• [Отрывок]:
Что касается второго пункта – то он, очевидно, должен был убедить мирно настроенных американцев в превосходстве республиканской формы правления. Звучит он, действительно, очень красиво: «В ранние эпохи [существования] мира, согласно хронологии [Священного] Писания, королей не было; вследствие этого не было и войн… Там, где нет различий, не может быть и превосходства; совершенное равенство не допускает соблазна. Все республики Европы (и можно сказать, всегда) находятся в мире. Голландия и Швейцария обходятся без войн, как внешних, так и гражданских. Монархические правительства – те, действительно, никогда долго не остаются в покое; сама корона служит соблазном для предприимчивых негодяев внутри страны, а крайняя степень тщеславия и высокомерия, постоянно сопутствующая королевской власти, доводит до разрыва отношений с иностранными державами в тех случаях, когда республиканские правительства, основанные на более естественных принципах, мирно уладили бы недоразумения. Монархии – вот что ввергает человечество в междоусобицы»[76].

• [Исходные данные]:
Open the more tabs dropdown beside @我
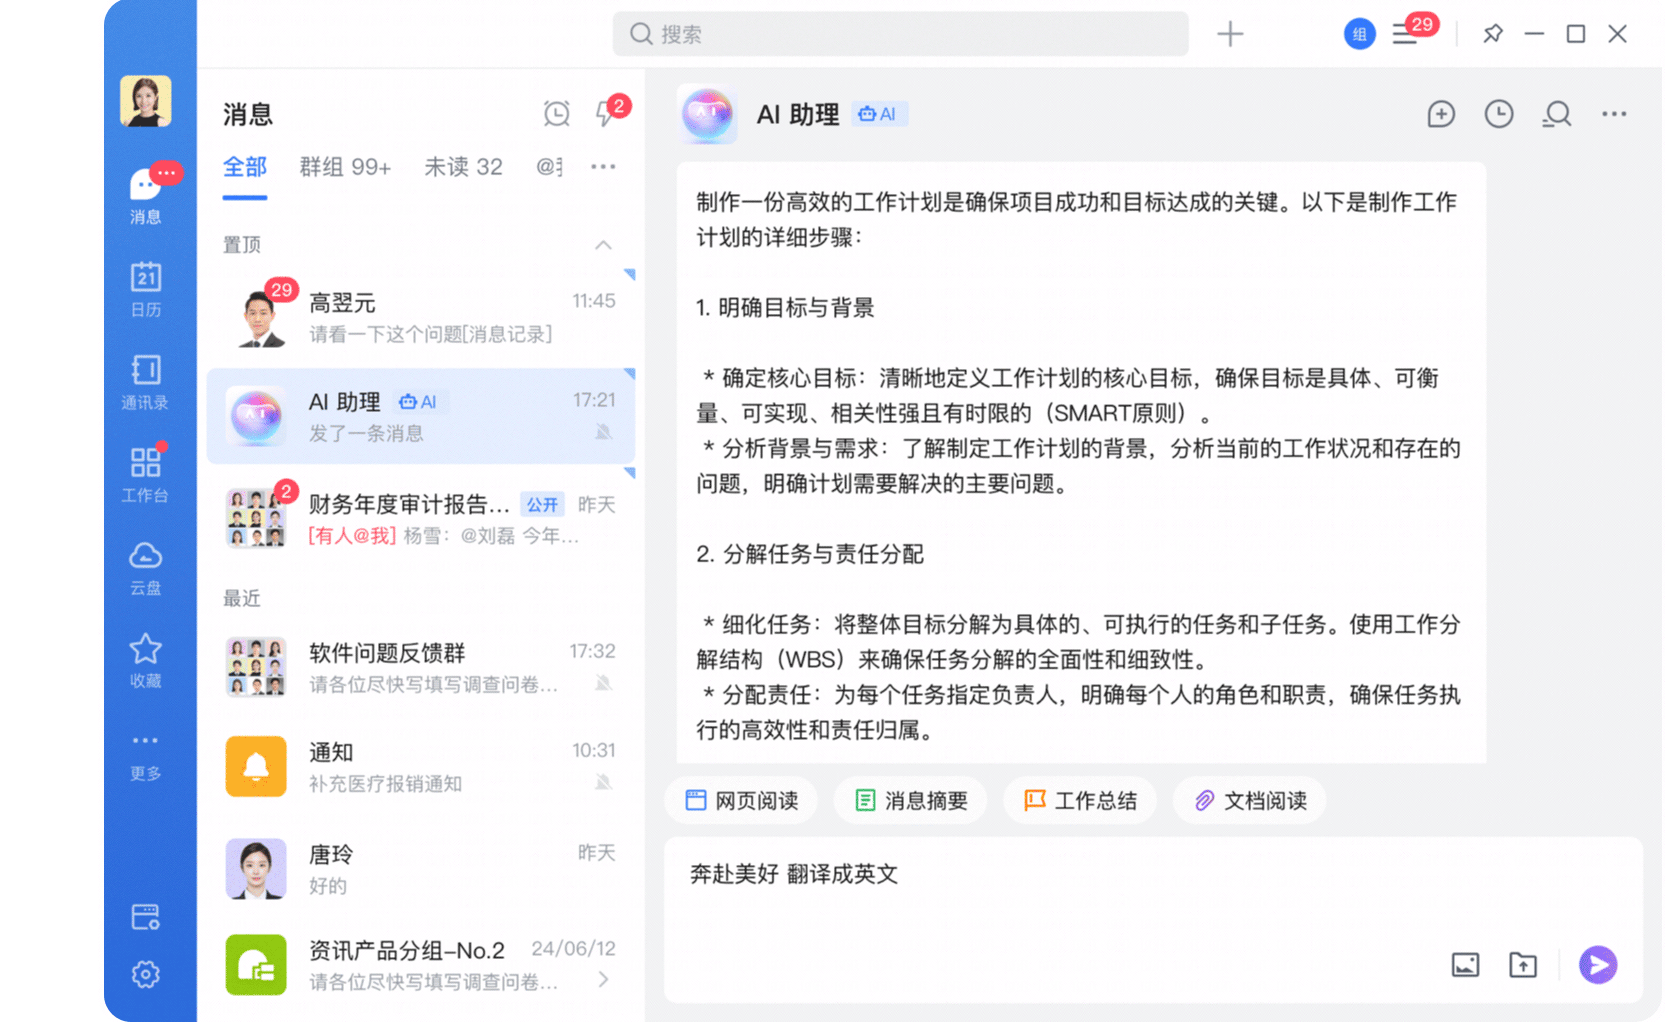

...

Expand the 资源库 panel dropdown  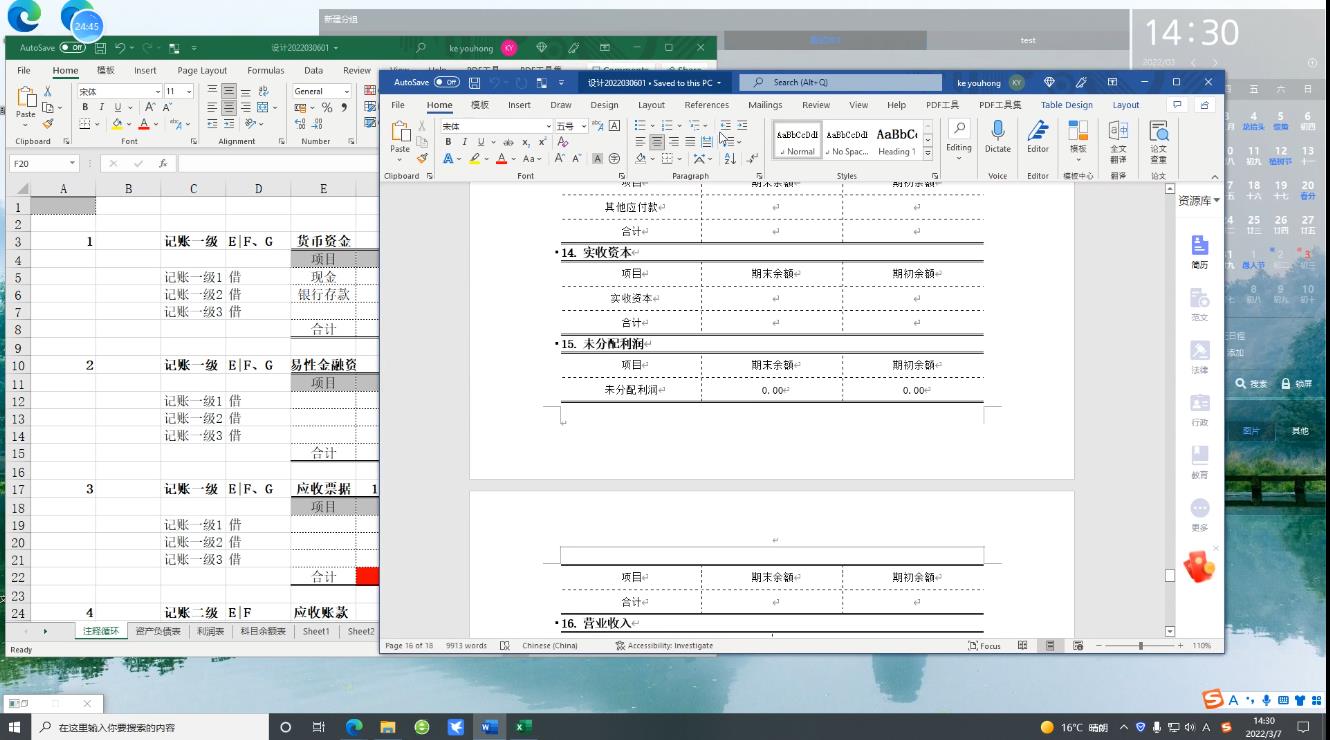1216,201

==

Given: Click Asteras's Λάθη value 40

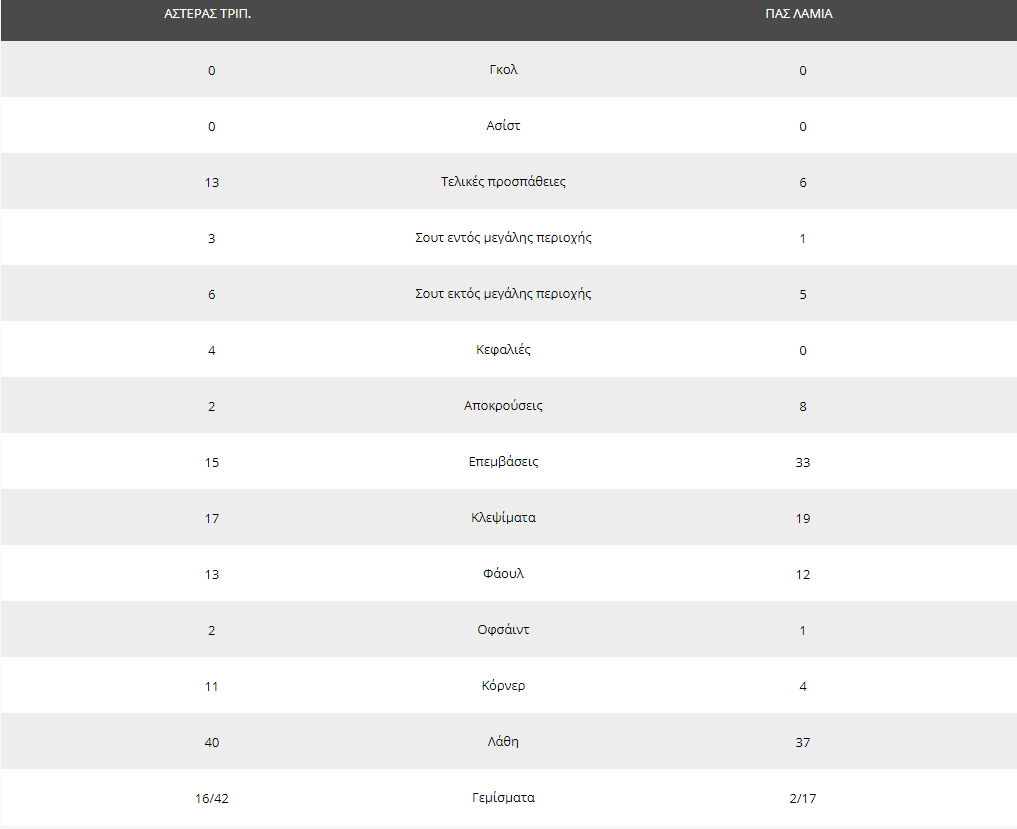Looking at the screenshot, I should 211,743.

• [Задания]:
1. Выпишите все географические названия из отрывка о республиках и монархиях.
2. Продолжите отрывок о республиках и монархиях после его последнего предложения.
Строки взяты из другого источника и с отрывком не связаны.

• [Ожидаемые ответы]:
1. Европа, Голландия, Швейцария

2.
Однако возникает ощущение, что автор либо спекулировал, либо безвременно отстал от жизни где-то в том смутном времени, когда войны, действительно, велись не ради обеспечения государственных интересов, а во имя справедливости, славы или любви. Тем не менее, надо признать, для легковерных, начитавшихся старинных легенд о короле Артуре и прочих великих богатырях, или для тех, чьи предки покинули туманную Европу во времена великих географических открытий, эти доводы должны были звучать достаточно убедительно. Не стоит забывать, что заслуга Пейна именно в обращении к самой широкой публике.

При этом просто нет смысла обвинять философа в недостаточной аргументированности, так как далее Пейн наносил свой основной и вполне обоснованный удар по престолонаследию. «Зло монархии мы дополнили злом престолонаследия, и если первое есть ущерб и унижение для нас самих, то второе, будучи возведенным в закон, есть оскорбление и обман потомства»[77].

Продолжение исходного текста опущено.